DESCRIPTION OF THE TASK:
From the line that contains "Where should I" to the end of the records below, copy every line exactly. Both the first and last of these lines count.

RECORDS FOR PROCESSING:
▬▬▬

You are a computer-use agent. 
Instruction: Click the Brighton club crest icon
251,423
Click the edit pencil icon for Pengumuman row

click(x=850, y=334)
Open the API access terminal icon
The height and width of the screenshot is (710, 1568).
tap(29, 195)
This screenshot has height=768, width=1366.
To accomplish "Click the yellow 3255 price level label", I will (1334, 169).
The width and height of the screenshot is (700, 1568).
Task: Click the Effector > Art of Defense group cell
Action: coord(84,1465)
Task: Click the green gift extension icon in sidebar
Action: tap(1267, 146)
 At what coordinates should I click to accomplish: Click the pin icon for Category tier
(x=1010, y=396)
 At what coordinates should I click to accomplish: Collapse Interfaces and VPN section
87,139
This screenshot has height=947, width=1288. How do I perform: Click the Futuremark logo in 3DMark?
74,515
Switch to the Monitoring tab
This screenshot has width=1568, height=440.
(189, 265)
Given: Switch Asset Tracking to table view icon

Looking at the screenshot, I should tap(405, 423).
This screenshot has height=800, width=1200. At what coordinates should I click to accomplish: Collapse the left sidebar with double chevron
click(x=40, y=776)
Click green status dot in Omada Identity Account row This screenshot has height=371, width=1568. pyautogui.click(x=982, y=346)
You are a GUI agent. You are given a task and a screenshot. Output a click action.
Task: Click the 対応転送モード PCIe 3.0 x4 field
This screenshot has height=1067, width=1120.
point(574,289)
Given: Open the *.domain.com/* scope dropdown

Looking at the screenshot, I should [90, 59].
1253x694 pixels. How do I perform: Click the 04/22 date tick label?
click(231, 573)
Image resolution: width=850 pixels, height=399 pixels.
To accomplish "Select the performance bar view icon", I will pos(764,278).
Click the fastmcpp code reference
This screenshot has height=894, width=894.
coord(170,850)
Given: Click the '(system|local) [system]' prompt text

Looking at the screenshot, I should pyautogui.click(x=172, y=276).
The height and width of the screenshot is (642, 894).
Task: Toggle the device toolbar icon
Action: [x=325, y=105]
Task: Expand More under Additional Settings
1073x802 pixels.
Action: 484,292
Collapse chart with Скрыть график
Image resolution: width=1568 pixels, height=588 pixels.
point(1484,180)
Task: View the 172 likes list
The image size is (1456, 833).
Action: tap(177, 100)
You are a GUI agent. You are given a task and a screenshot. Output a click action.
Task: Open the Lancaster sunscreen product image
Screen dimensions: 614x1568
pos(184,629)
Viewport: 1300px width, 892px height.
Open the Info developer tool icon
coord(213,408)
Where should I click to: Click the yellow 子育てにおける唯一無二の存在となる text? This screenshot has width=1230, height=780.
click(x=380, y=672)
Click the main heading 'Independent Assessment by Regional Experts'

▬▬▬

ANSWER SECTION:
Where should I click to: Click the yellow 子育てにおける唯一無二の存在となる text? This screenshot has width=1230, height=780.
click(x=380, y=672)
Click the main heading 'Independent Assessment by Regional Experts'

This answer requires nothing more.